Wave-driven plant reconfiguration modifies light availability in seagrass meadows

Abstract

Seagrasses are considered foundation species in marine and estuarine ecosystems by contributing biomass, providing habitat, and damping waves and currents. Globally, seagrass health and primary productivity are threatened by factors that affect light availability, such as shading by algae and epiphytes, self-shading, and increased water column turbidity. This study focuses on how plant motion and reconfiguration lead to shading of an individual plant by itself and its neighbors, and how wave conditions, plant material properties, and shoot density affect light availability along a seagrass blade.
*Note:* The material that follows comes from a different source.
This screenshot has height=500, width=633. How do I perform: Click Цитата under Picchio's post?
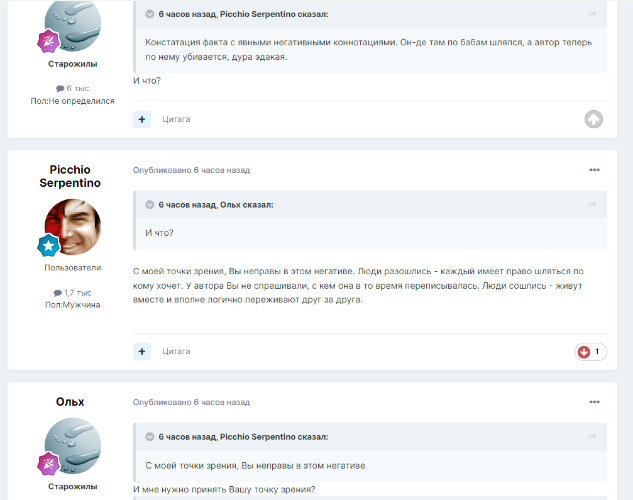(x=176, y=351)
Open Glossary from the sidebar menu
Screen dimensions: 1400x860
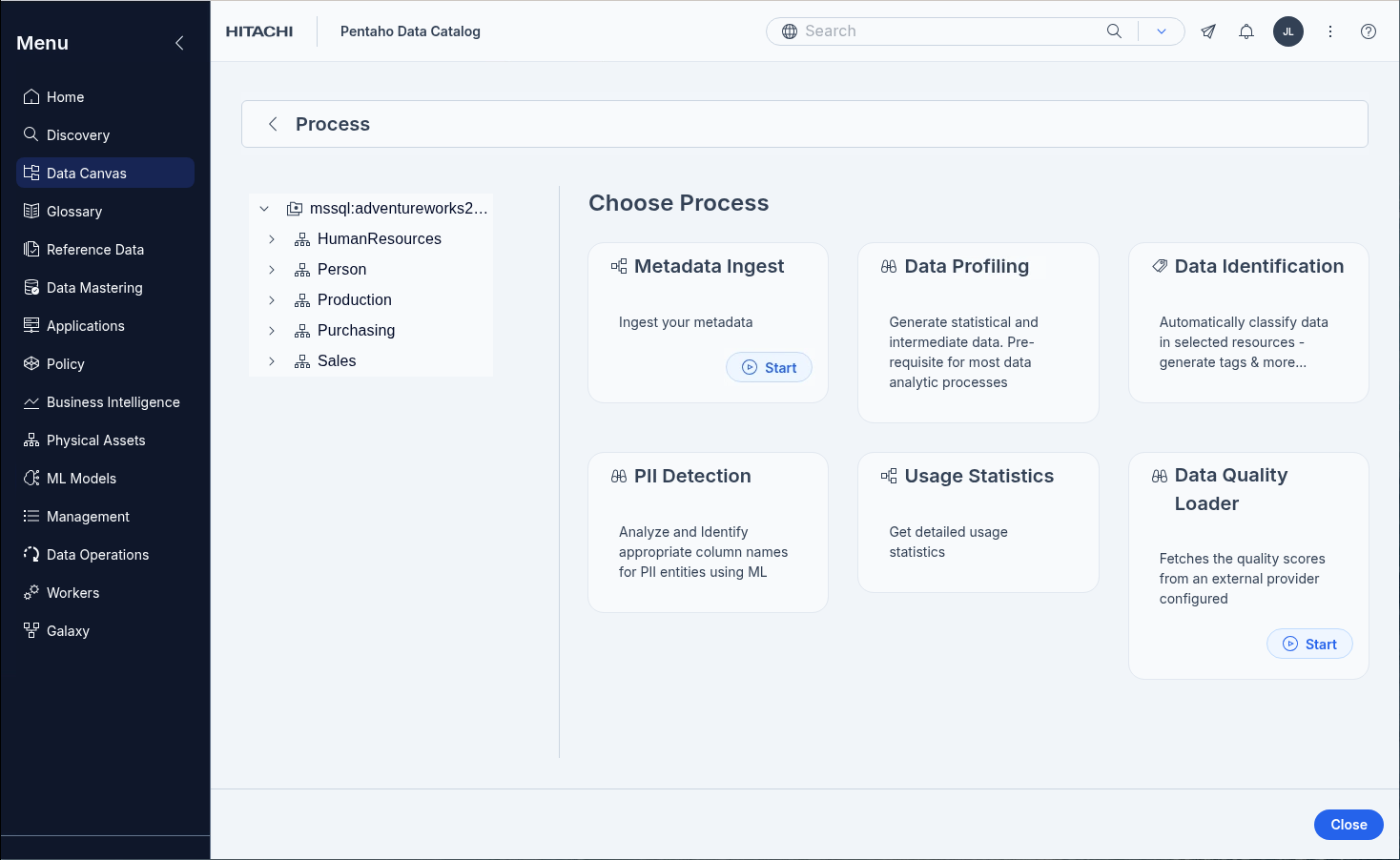[74, 212]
We use a simple ray-optics shading model with the plant motion model of Zhu et al. (2020; Journal of Geophysical Research: Oceans 125:e2019JC015517) for a flexible blade under wavy flow to understand how phase-resolved plant behavior affects light availability as a function of vertical location in the water column. Results show that that shading of a plant by its neighbors occurs more under wave crests and troughs, and that factors that increase blade tip excursion (large wave height or wave period, or high plant flexibility) reduce light exposure. We develop a simplified theory and parameterization for average light exposure as a function of flow and plant conditions (as captured by the Cauchy number, buoyancy parameter, and ratio of stem spacing to blade length). These results help delineate optimal conditions for maximizing light exposure to seagrass' photosynthetic tissue in restoration projects, and facilitate the inclusion of flow-vegetation interactions in biological models of seagrass production.